If you were one of the people whose entries were importing but the comments weren't, go ahead and try re-importing your journal now. We're pretty sure we've fixed the underlying cause (a change in the way LiveJournal was providing data for some accounts).
Likewise, we fixed the problem that was resulting in duplicate entries and comments (another change in the way LJ was providing data for some accounts). If you imported your journal and wound up with duplicates of entries or comments, mark has written a cleanup tool that will let you remove all imported content from your account and then try again. Instructions on how to use the tool, plus a few important cautions about what it will and won't do, can be found in the dw-maintenance post announcing the tool.
We're pretty confident that we've fixed the problem for like 99.9% of the cases, but there's a chance we've missed something: the importer's a very complex system that's dependent on a lot of very small fiddly bits, many of which we don't have direct control over such as how LJ provides the data feed of your account. There's also a chance for bugs that only manifest under certain circumstances, like if your account contains some kind of data that we weren't expecting. So, if you try again and you still have problems, please report them to Support, instead of reporting them here. Any problems that are still remaining will require some very complex troubleshooting, and Support is the best place to go for that.
Misc. Other Maintenance Notes
Two quick notes:
* For those who don't watch dw_maintenance (and you really should be!): Site search is going to be a bit touchy for the next little while. (We're very close to outgrowing the existing setup. Which is a very exciting problem to have!) If you try searching for something and it doesn't work, or it doesn't pick up recently-posted entries, we're really sorry -- we're trying our best to keep it lurching along until we can get a chance to implement the plan.
* On the bright side, you may have noticed the site itself being much faster this week! This is thanks to two new webservers that we added to the webserver pool, in order to better handle the traffic. Once again, "stuff needs to be fixed because y'all are using it so much" is a very exciting problem. :)
* As part of that, though, we're working on an issue with OpenID logins and commenting on the two new webservers. More information about the problem is once more available in dw_maintenance.
* Also, Support has asked us to let you know that Twitter is in the process of phasing out support for RSS feeds (as part of their new restrictions on API use and interaction with Twitter), so anyone who is using a feed to keep up with somebody from Twitter on Dreamwidth may note some weirdness, or notice them not working at all. Sadly, this isn't something we can fix; it's entirely due to Twitter's choices in how to offer data.
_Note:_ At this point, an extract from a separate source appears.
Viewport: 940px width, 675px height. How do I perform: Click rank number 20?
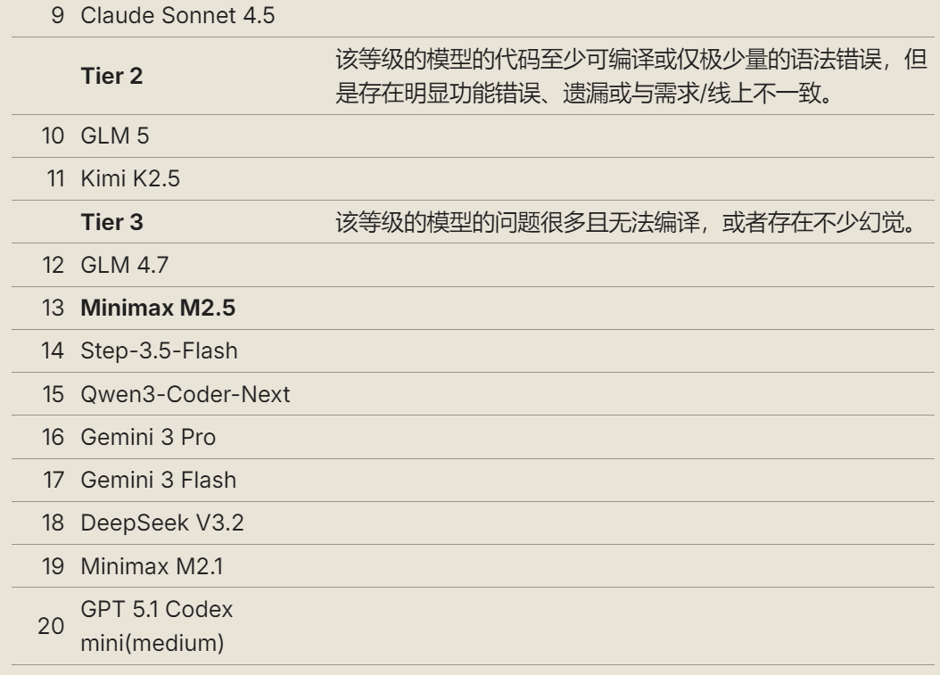pyautogui.click(x=51, y=627)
And there we have it for another update! (I'm positive there were some other things I was supposed to talk about, but I'm sure that if I missed anything, it'll turn up in comments.) As always, if you're having problems with Dreamwidth, Support can help you; for notices of site problems and downtime, check the Twitter status page; if you've got an idea to make the site better, you can make a suggestion.
We'll see you soon for our next update!